Because Strasburg has been so dominant when he’s healthy (he had 197 strikeouts in 159 1/3 innings in 2012), it’s easy to forget he only has made 46 career starts, without a complete game, in parts of four seasons. He’s a once-in-a-generation pitcher and a front man for what could become baseball’s next dynasty.
At this point, however, he’s also still a 24-year-old pup — albeit one who throws fastballs in the high 90s, a changeup in the high 80s and, when he’s in a grove like he was Monday, is downright unfair to batters.
Even after getting into a jam in the seventh – the Marlins had runners on the corners with one out – Strasburg made a good pitch to get a fly ball, and the Marlins helped him out by foolishly running into an inning-ending double play. Strasburg could have gone back out for more, but it wasn’t the right moment to break through a barrier.
“I felt good,” he said. “If it wasn’t opening day and the first start of the year, it would have been a different story.”
That’s good news to his teammates. Although players understood management’s thinking for protecting Strasburg last season, they would always prefer to roll with a hard-throwing pitcher capable of shutting down any batting order.
As good as Strasburg was against the Marlins, he’ll get even better as he continues to develop throughout the season.
“For me and for my team, to see him [pitch] like that today, you just want him to stay healthy,” said catcher Wilson Ramos, who returned to the lineup after missing most of last season with a knee injury. “You know he has great stuff. You saw it today. But you know we’re not just thinking [about] today. We’re trying to win. Win a lot.”
Division titles aren’t won on opening day. And no matter how well teams play, pennants and World Series championship trophies aren’t handed out in the first week of the season. On Monday, the Nationals took one small step in a long process. They’ll be cool as long as Strasburg walks with them all season.

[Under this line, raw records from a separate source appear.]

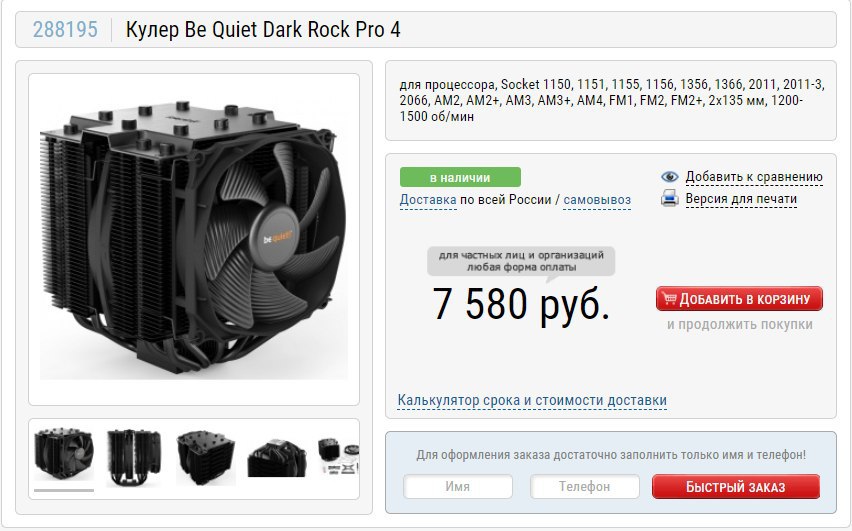Click the Телефон input field

[x=585, y=486]
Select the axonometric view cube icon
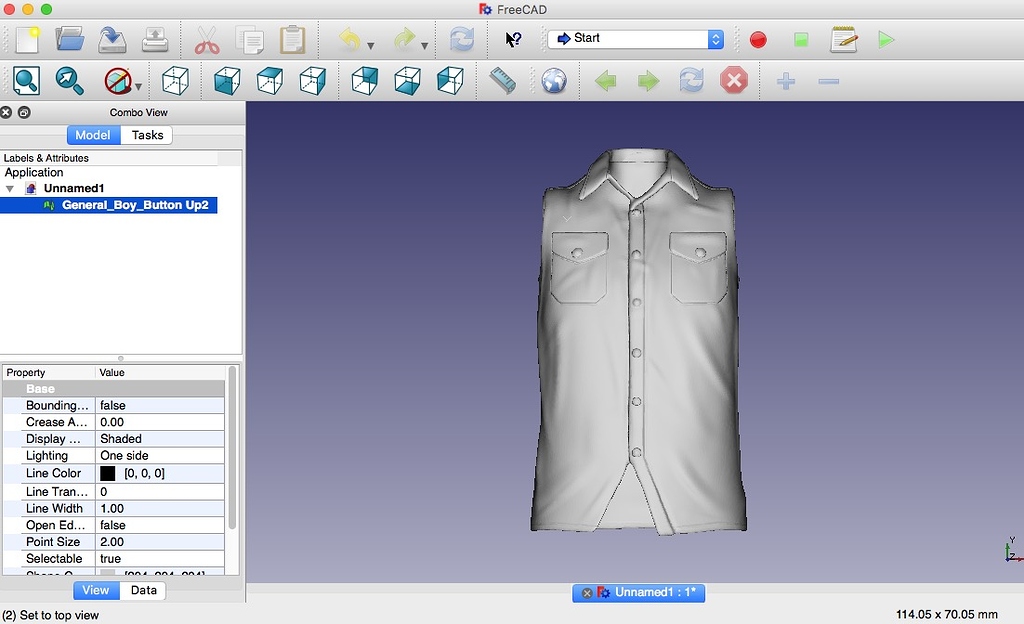 175,80

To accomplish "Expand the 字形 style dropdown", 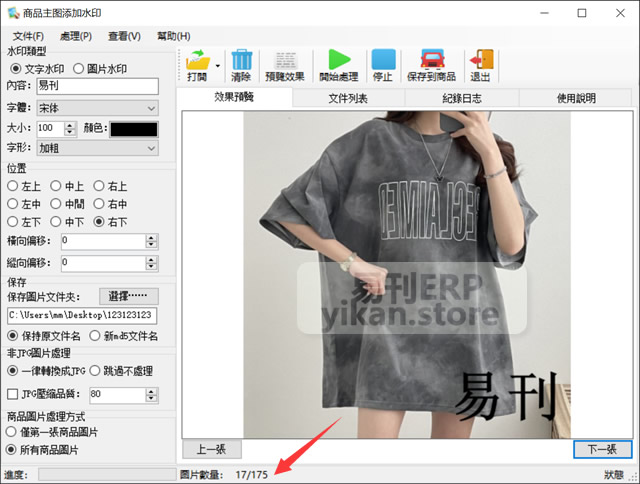I will 151,148.
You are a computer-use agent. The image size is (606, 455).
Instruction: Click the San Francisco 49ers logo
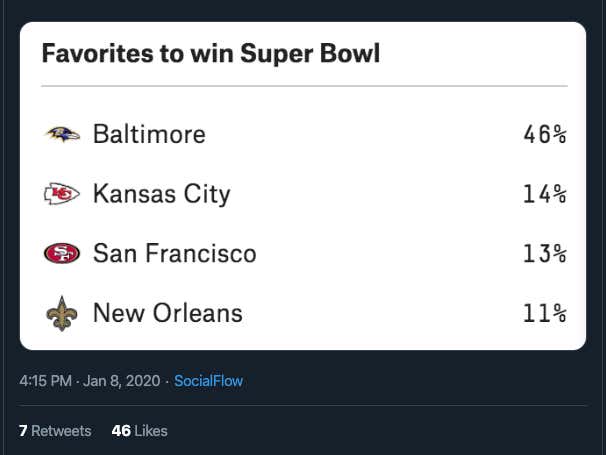pyautogui.click(x=62, y=253)
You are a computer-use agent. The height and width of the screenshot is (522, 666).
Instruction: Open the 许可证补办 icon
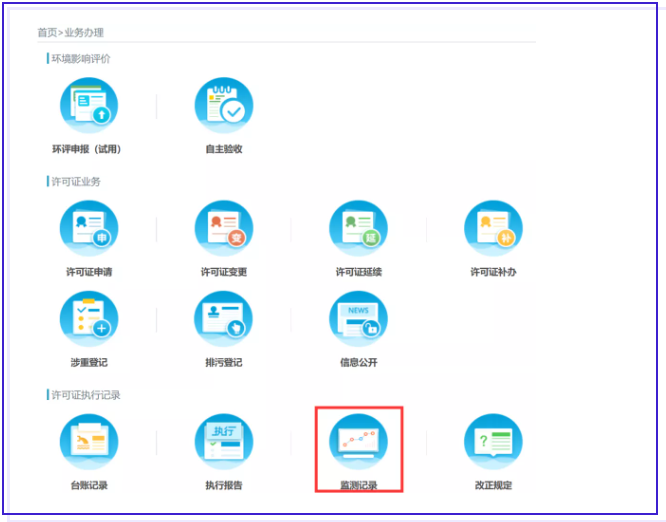point(493,228)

“For the first game, just get him going,” second baseman Danny Espinosa said. “He threw really well today. I mean, he was pretty lights out. Why push him just to push him? You’re going to make him throw a hundred pitches just to throw a hundred pitches? With our bullpen? That’s not what Davey does.”
This season, Johnson is counting on Strasburg to be a big part of his plans. “Will I let him go [further]? Absolutely,” Johnson said. “But it’s not just going to be [for show]. I’ve got a little experience doing this. So I think I’ll keep deciding when he’s coming out. Got that?”
Yep. Strasburg is getting closer to going longer. It’s just a matter of timing.